Letter - July 2021

In reference to Ted Rulseh’s April column, “When Rationality Is Cast Aside,” two phrases I learned many years ago stick with me: that a thing represents a “double-edged sword,” and that one may be “hoisted by one’s own petard.”

So it is with arguments that we need to follow, trust, and rely on science. Of course we do. Only we seldom get the balanced outcomes desired by sensible people. Science is political even where it is not politicized. 

Science and research are funded by certain parties, not all of them disinterested. It may be used and is used to justify political and ideological decision-making. (Sometimes I think I’m the only person who got anything out of the Yes, Minister episodes that aired on public television.) 

Indeed, the very provision of water and wastewater services can be political where capacity and line extensions are to be decided.  Who is or is not served, who is to benefit, how, when and why — those are all political decisions. And those are simple matters compared to the huge issues we face.

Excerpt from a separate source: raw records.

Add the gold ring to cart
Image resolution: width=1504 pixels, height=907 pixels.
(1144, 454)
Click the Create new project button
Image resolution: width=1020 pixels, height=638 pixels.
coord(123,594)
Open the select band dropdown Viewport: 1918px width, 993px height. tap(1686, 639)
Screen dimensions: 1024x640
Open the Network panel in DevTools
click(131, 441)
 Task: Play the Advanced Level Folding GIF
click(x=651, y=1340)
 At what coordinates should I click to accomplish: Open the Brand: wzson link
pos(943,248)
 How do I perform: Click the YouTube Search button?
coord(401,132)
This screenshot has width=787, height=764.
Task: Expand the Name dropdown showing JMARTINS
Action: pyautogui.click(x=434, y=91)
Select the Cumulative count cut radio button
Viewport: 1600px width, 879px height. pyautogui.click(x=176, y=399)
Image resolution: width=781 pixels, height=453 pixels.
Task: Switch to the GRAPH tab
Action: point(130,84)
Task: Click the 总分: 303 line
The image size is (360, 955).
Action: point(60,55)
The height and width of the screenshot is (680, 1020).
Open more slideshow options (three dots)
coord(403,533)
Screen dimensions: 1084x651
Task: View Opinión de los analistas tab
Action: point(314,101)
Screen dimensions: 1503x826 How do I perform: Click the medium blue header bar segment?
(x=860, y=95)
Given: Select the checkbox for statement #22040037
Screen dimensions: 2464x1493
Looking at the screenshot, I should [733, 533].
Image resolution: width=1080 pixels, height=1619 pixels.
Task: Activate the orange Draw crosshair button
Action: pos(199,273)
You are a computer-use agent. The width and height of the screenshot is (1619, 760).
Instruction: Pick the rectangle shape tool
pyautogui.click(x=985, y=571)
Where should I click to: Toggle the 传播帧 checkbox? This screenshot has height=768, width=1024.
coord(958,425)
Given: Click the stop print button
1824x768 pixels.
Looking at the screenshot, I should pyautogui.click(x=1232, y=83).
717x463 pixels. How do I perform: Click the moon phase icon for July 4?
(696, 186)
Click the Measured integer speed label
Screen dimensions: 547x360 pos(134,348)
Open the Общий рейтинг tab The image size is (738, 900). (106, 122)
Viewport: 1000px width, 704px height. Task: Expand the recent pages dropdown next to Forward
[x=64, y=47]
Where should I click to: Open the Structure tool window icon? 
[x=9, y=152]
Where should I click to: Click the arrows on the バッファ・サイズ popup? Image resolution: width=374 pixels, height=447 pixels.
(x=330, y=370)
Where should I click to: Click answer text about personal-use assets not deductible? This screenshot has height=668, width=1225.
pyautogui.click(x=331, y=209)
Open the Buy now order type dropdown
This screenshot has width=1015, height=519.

So in the same issue where you write about the need to advocate for science, where you specifically cite the challenging cases of our response to climate change and coronavirus, there’s concern expressed alongside it, in the article “A Heavy Burden,” that science is driving unsound, unwise and unreasonable actions regarding PFAS in wastewater biosolids.

That piece looks at the “substantial impacts” PFAS and its state-by-state regulation are having on management programs. Here again, I would submit that what we see is science in the service of political ends, to say nothing of the fact that it is decades late regardless.

If in fact PFAS are toxic to one bodily system or another at ultra-low parts-per-trillion concentrations, and if we discount all the voluntary and ongoing human exposure to it by other routes, and if we ignore all the other environmental pollutants and insults such as radionuclides, PCBs and pharmaceutical residues that are (still) out there, then it follows, logically, in a risk-averse world, and especially among persons who prefer absolutes, that biosolids containing even traces of PFAS should not be spread on residential lawns or agricultural land. There can be no beneficial use. Not at all.

I had to suppress the impulse to finish that last paragraph with, “Nonsense!” I agree that science is helpful in decision-making. What is really needed in the world, however, and sorely lacking, is first, intellectual honesty and integrity among decision makers, and second their thorough deliberation and judgment, together with a sense of proportion surrounding the magnitude, significance and management of risks of whatever kind.